Make your travel reservations
After setting your dining and lodging plans, take care of your travel accommodations. If you’re flying into Orlando and staying in a Disney resort, be sure to make a reservation with Disney’s Magical Express so you can get free transportation to your hotel. If you’re driving, learn now about parking and how much it will cost you and be sure to budget this amount. My rule is if we’re staying on property, there is no reason to rent a car. Taking a cab the few times we want to go off property is always less expensive than renting a car while we’re there.
Make a very detailed plan
Now is the time to let your organizing side take control. Make a spreadsheet! Draw a graph or table! Make a ridiculous plan that will likely scare normal humans.
The philosophy here is to do all the planning work before the vacation, and then just sit back and let the vacation happen. I don’t like to be stressed while on any vacation, and if you’re not prepared, it can be easy to be a ball of anxiety and frustration while at WDW. (Detailed planning also avoids a lot of kid tears and hangry adults.) And, except for dining reservation times, everything else on my schedule (linked below) is flexible.

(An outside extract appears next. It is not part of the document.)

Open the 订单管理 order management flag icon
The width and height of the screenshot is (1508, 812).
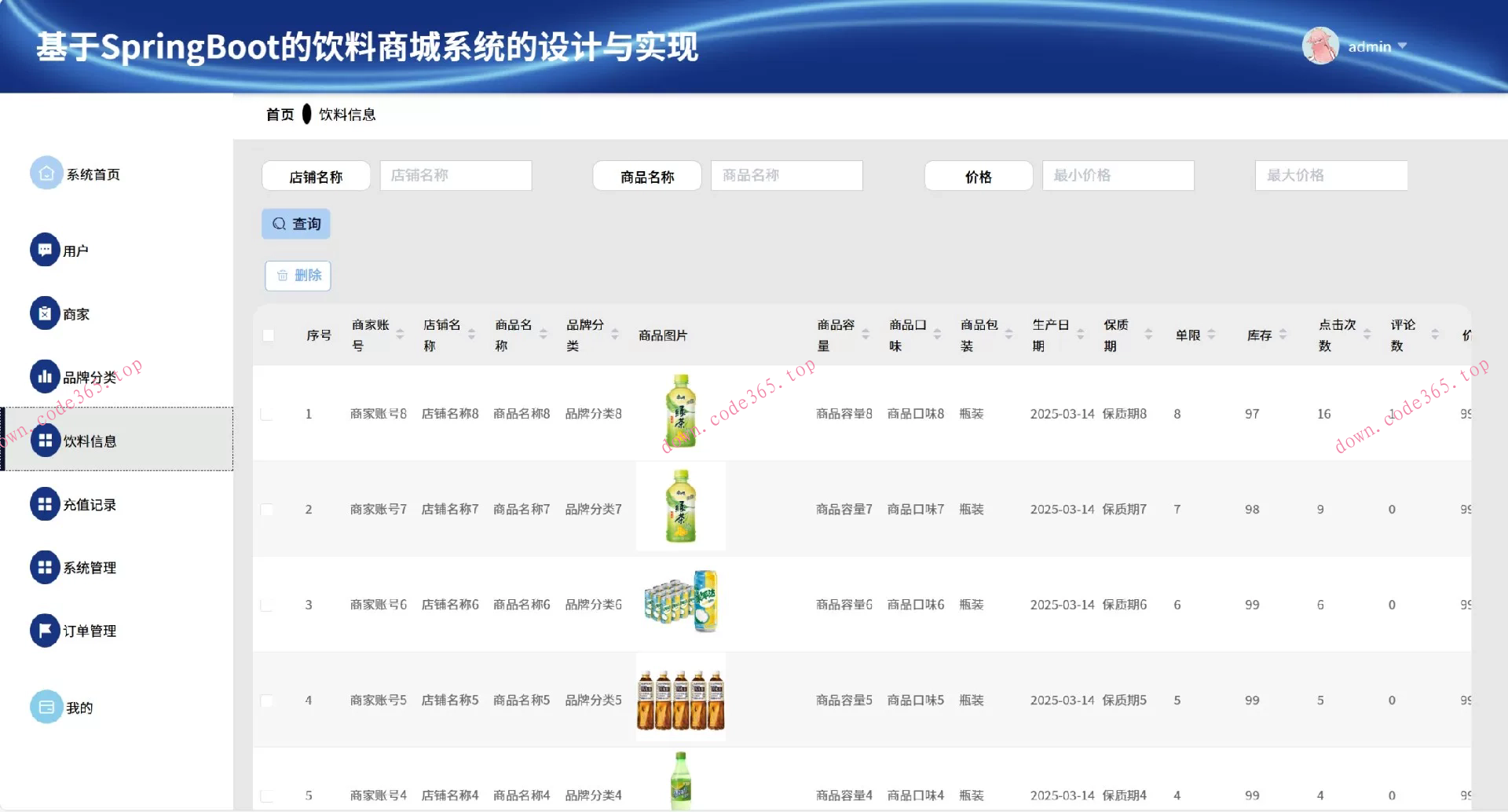tap(46, 629)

The following is a sample spreadsheet of what a week-long vacation to WDW might look like for a family with preschoolers, parents, and grandparents in the same group. This assumes staying on property, and I’ve used the Wilderness Lodge as the example. You’ll notice the last two days are relatively free, and this is so we can return to parks we feel we didn’t get to experience as much as we would have liked. These open dates are great for playing golf or other non-traditional activities or the water parks if you don’t have young kids in your group:
Get to the parks early
When making your schedule, plan to be at the park entrance when the gates open for the day. Surprisingly, it makes a huge difference in what you are able to see and do in a single day. You can usually get four or five rides in that first hour if you get there early — your party also isn’t exhausted and it’s not evil hot yet. Our plan of action is for one member of our party to take our park passes and get Fast Passes for the most popular attraction we want to visit in that park (in Hollywood Studios, it is always Toy Story Mania) while everyone else lines up for another ride. Then, the Fast Pass ticket getter comes and joins us in the standby line. At Magic Kingdom this year, we rode Dumbo, Goofy’s Barnstormer (twice), Winnie the Pooh, Peter Pan, Mad Hatter’s tea cups, and Tomorrowland Speedway in the first hour.

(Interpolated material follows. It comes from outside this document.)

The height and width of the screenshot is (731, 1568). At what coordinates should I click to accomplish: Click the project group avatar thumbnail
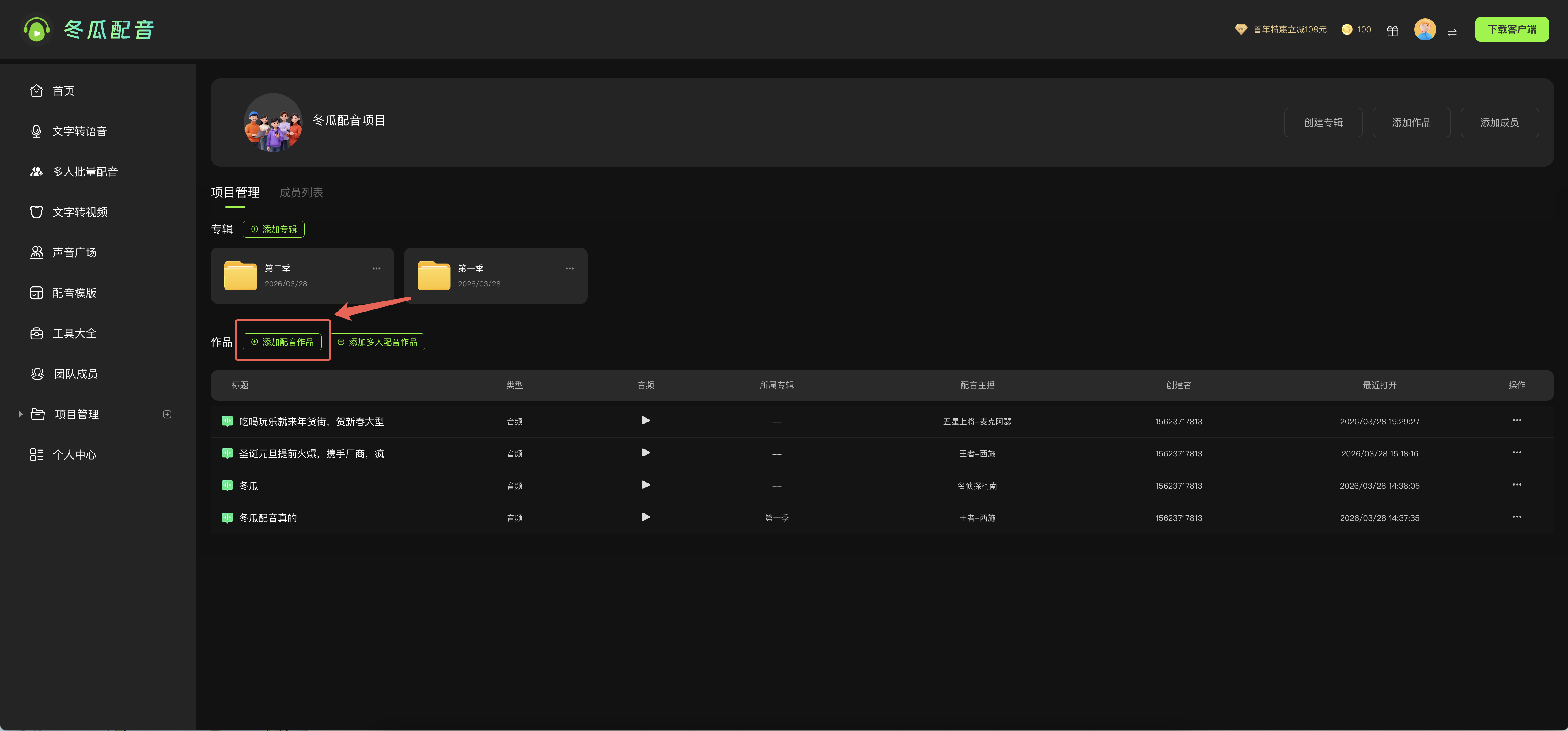(273, 122)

Also, be aware that park hours are different for WDW resort guests than for other patrons. (Parks open earlier and stay open later some days, in Disney-speak they are called “Extra Magic Hours.”) When you check into your resort, the front desk will give you a schedule of all the hours for the week you are visiting.
Take a break
During summer months, it is common for it to rain almost every afternoon in Orlando. The shower is brief, but you’ll still get wet if you’re in the parks. I don’t love being soggy, so about five years ago I suggested we go back to the hotel each day after lunch and then head back to a park in the evening. These breaks almost always include a short nap and on days it doesn’t rain they also include a dip in the pool. It’s surprising how much better of a mood everyone in your group is in when they have this break. If you’re only at WDW for the weekend, you probably won’t want to take a break. But, if you’re going for more than a few days, I cannot recommend the break enough.